Acid-base regulation and sensing: Accelerators and brakes in metabolic regulation of cerebrovascular tone

Abstract

Metabolic regulation of cerebrovascular tone directs blood flow to areas of increased neuronal activity and during disease states partially compensates for insufficient perfusion by enhancing blood flow in collateral blood vessels. Acid-base disturbances frequently occur as result of enhanced metabolism or insufficient blood supply, but despite definitive evidence that acid-base disturbances alter arterial tone, effects of individual acid-base equivalents and the underlying signaling mechanisms are still being debated. H⁺ is an important intra- and extracellular messenger that modifies cerebrovascular tone. In addition, low extracellular [HCO₃^-] promotes cerebrovascular contraction through an endothelium-dependent mechanism. CO₂ alters arterial tone development via changes in intra- and extracellular pH but it is still controversial whether CO₂ also has direct vasomotor effects. Vasocontractile responses to low extracellular [HCO₃^-] and acute CO₂-induced decreases in intracellular pH can counteract H⁺-mediated vasorelaxation during metabolic and respiratory acidosis, respectively, and may thereby reduce the risk of capillary damage and cerebral edema that could be consequences of unopposed vasodilation. In this review, the signaling mechanisms for acid-base equivalents in cerebral arteries and the mechanisms of intracellular pH control in the arterial wall are discussed in the context of metabolic regulation of cerebrovascular tone and local perfusion.
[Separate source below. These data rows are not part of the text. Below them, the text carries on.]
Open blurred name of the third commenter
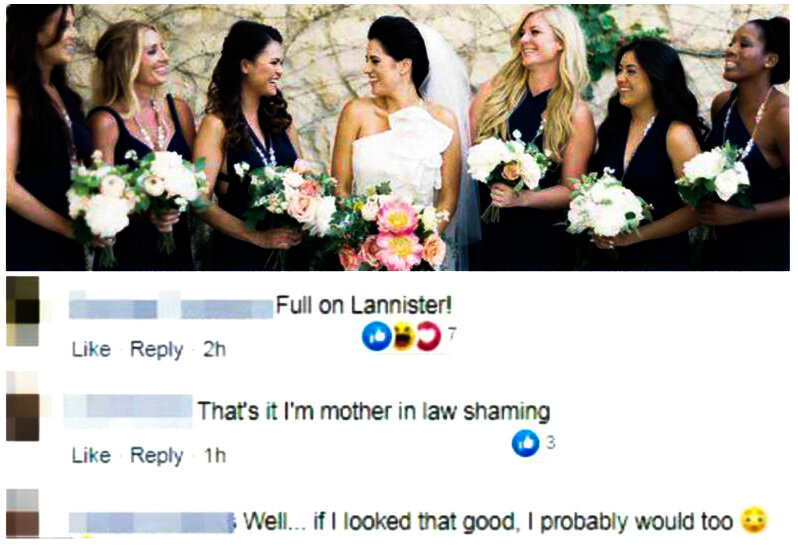The image size is (798, 545). (x=152, y=523)
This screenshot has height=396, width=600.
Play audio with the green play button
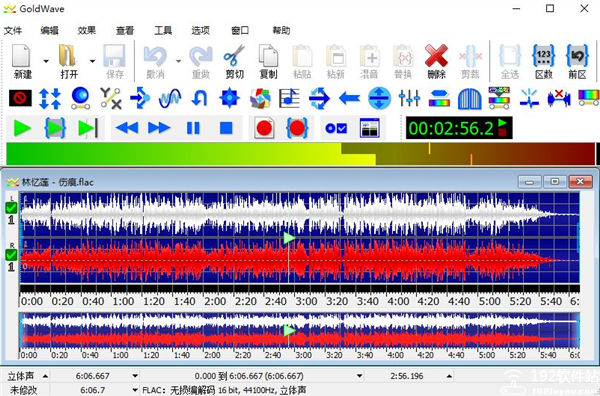point(22,128)

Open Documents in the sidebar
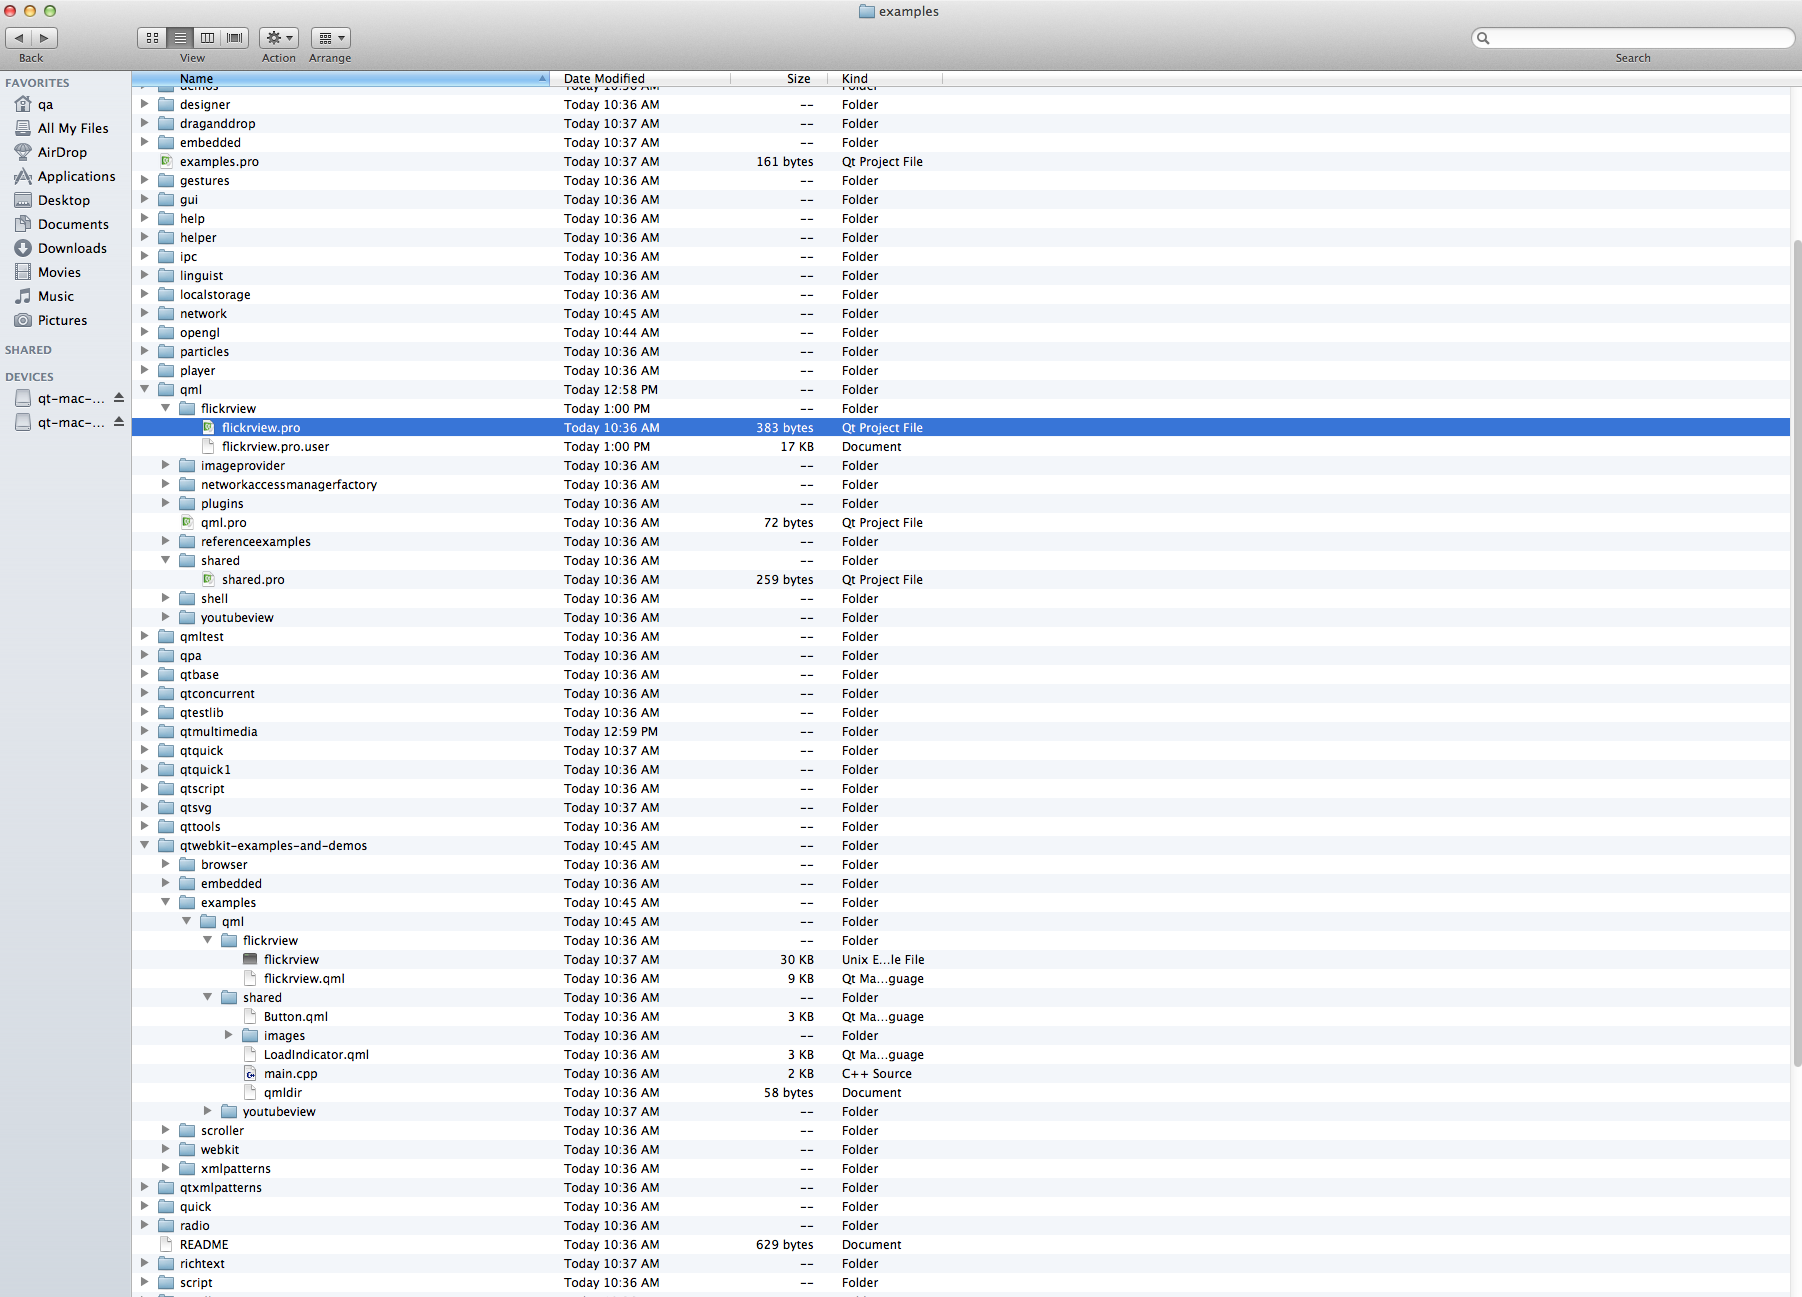pyautogui.click(x=73, y=224)
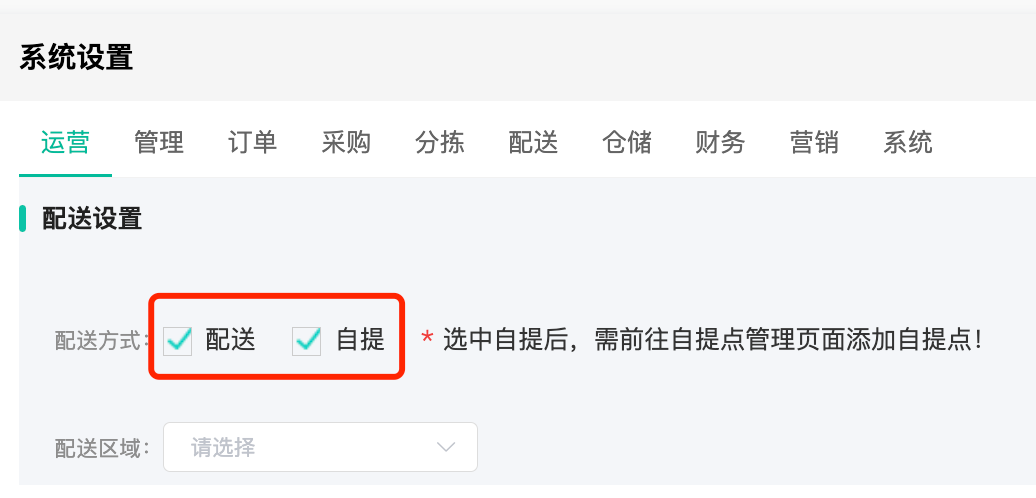Switch to the 系统 tab

coord(908,142)
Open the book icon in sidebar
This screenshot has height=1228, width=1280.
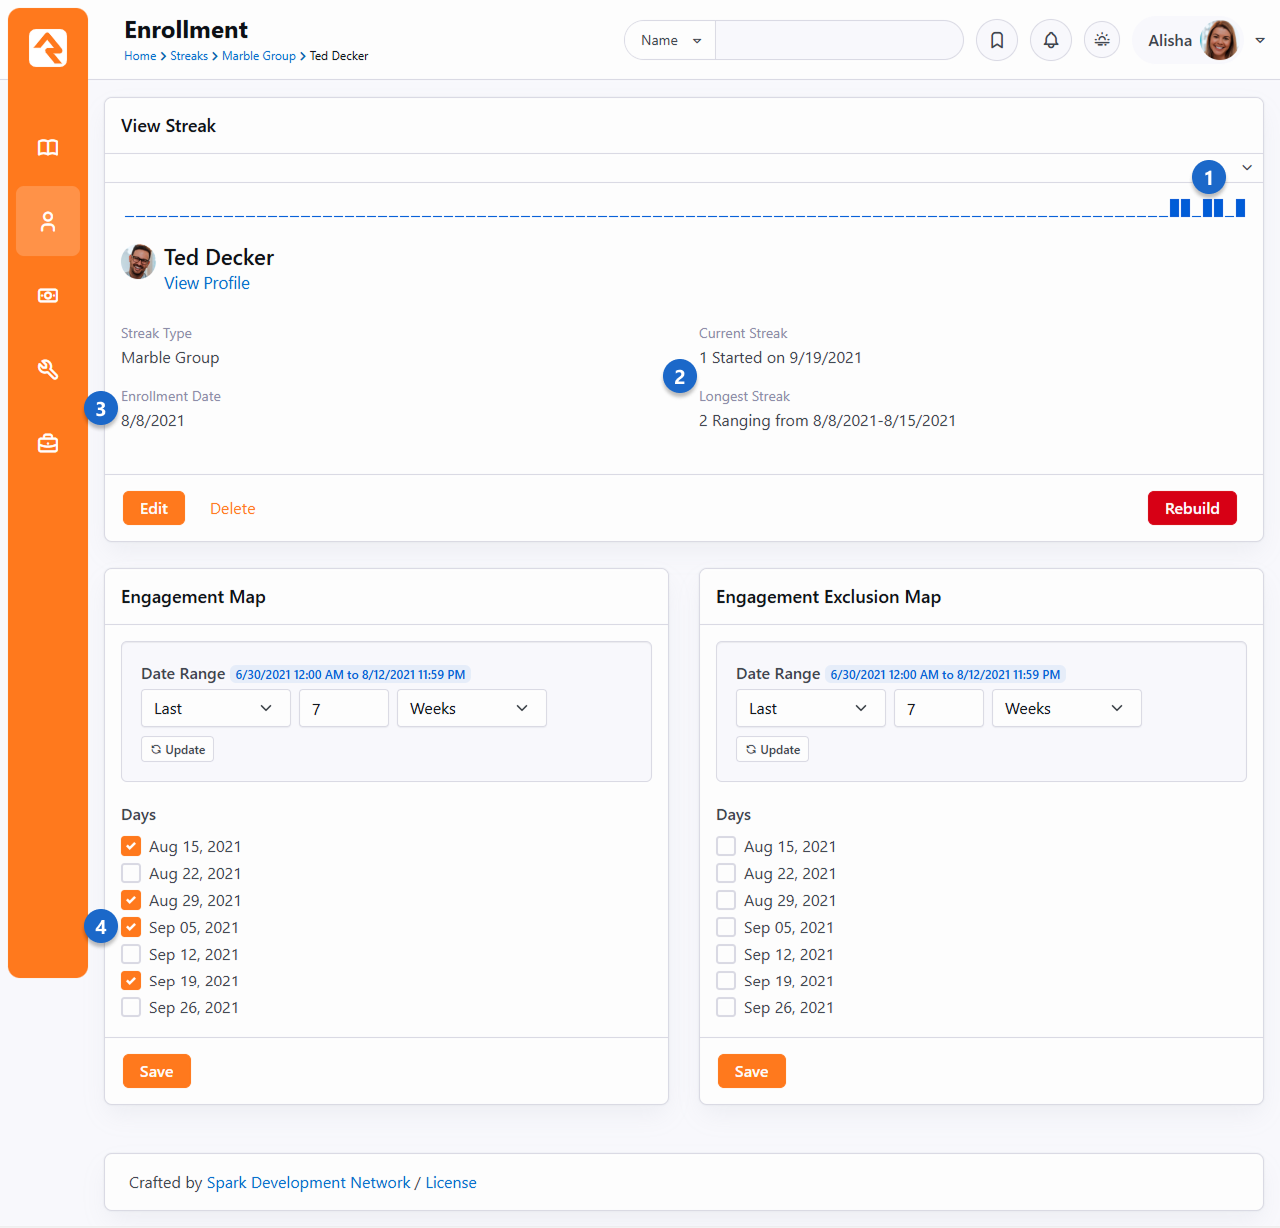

Keywords: Cerebral blood flow; metabolism; neurovascular coupling; pH; penumbra.

Figure 1.

Schematic showing the major pathways for net cellular acid and base extrusion in the vascular wall. Net acid extrusion takes place via NBCn1-mediated Na⁺,HCO₃^–-cotransport and NHE1-mediated Na⁺/H⁺-exchange. Net base extrusion takes place primarily via Cl^–/HCO₃^–-exchange.

Figure 2.

Schematic showing known and putative sensors for H⁺ and HCO₃^– in the vascular wall, relationships to acid–base transporters, and relevant downstream signaling pathways for regulation of arterial tone. The Ca²⁺ and H⁺ buffers partially overlap, which allows acute changes in pH_i to change intracellular [Ca²⁺] and hence arterial tone. H⁺ has variable effects on different K⁺ conductances, with BK-channels inhibited and K_ATP-channels activated during intracellular acidification. Regulation of gap junction communication by pH_i is complex as some connexins are inhibited by both intracellular acidification and alkalinization.^,– BK: large-conductance Ca²⁺-activated K⁺-channel; CA: carbonic anhydrase; K_ATP: ATP-sensitive K⁺-channel; NOS: NO-synthase; PMCA: plasma membrane Ca²⁺-ATPase; VGCC: voltage-gated Ca²⁺-channels; V_m: membrane potential. The figure is adapted from Boedtkjer et al.; ©The International Union of Physiological Sciences and The American Physiological Society.